MATERIAL SHOWN:

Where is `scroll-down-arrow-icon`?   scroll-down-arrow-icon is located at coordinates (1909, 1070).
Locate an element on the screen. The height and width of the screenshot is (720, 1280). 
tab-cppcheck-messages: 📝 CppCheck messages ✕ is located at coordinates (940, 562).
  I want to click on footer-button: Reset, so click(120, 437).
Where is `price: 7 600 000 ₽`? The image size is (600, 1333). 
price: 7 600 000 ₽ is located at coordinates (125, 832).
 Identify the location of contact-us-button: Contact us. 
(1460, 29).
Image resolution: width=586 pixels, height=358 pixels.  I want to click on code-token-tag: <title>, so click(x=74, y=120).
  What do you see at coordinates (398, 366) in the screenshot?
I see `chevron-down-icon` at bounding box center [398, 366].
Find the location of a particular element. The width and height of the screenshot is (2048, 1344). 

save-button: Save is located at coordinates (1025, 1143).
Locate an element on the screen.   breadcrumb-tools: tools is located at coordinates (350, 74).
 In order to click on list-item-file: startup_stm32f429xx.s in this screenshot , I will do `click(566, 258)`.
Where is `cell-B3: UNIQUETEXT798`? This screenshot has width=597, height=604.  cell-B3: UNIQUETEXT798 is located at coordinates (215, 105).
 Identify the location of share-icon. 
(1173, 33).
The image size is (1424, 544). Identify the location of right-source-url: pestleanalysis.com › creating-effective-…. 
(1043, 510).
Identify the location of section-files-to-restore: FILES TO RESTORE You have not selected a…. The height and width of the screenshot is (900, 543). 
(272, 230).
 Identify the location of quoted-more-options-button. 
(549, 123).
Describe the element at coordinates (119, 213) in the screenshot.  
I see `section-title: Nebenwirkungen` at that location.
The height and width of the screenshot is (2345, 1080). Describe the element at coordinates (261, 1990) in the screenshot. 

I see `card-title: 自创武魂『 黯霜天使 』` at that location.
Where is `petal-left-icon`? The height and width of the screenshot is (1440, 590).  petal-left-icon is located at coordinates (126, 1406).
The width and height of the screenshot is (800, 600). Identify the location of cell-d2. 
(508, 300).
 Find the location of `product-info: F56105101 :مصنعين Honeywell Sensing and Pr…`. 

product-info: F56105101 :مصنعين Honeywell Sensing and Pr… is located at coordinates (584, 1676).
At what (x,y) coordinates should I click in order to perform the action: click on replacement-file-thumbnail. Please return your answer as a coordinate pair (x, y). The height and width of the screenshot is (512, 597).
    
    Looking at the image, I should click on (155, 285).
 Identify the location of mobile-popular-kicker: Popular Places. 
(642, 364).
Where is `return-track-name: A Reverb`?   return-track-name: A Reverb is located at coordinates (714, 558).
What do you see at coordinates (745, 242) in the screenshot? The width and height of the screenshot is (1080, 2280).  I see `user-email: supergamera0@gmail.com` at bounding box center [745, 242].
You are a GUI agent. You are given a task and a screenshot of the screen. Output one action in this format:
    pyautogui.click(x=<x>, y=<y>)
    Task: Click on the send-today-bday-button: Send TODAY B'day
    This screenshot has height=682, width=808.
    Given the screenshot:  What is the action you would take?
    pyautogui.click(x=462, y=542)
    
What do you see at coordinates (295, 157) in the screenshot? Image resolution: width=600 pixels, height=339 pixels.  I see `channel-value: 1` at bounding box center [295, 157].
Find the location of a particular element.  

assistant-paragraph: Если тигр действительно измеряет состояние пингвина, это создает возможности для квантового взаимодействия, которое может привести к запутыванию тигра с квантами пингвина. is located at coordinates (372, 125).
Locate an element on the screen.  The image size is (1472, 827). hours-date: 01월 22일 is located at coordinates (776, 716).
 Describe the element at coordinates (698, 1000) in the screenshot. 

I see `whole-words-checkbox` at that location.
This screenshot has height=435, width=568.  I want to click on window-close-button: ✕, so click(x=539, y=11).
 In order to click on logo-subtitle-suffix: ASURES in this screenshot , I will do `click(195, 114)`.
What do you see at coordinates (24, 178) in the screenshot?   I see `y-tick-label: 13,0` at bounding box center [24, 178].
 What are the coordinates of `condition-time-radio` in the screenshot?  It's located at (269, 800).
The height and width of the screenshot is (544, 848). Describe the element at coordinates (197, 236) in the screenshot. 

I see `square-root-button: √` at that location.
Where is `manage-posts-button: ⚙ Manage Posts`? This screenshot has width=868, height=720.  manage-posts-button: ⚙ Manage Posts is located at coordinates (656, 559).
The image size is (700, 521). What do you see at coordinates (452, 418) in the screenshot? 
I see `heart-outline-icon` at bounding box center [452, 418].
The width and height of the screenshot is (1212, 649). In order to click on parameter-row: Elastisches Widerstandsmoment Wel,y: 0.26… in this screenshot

TASK PROMPT: Please collect every line of the data above that contains the word "should".

WORKED SOLUTION:
At what (x,y) coordinates should I click in order to perform the action: click on replacement-file-thumbnail. Please return your answer as a coordinate pair (x, y). The height and width of the screenshot is (512, 597).
    Looking at the image, I should click on (155, 285).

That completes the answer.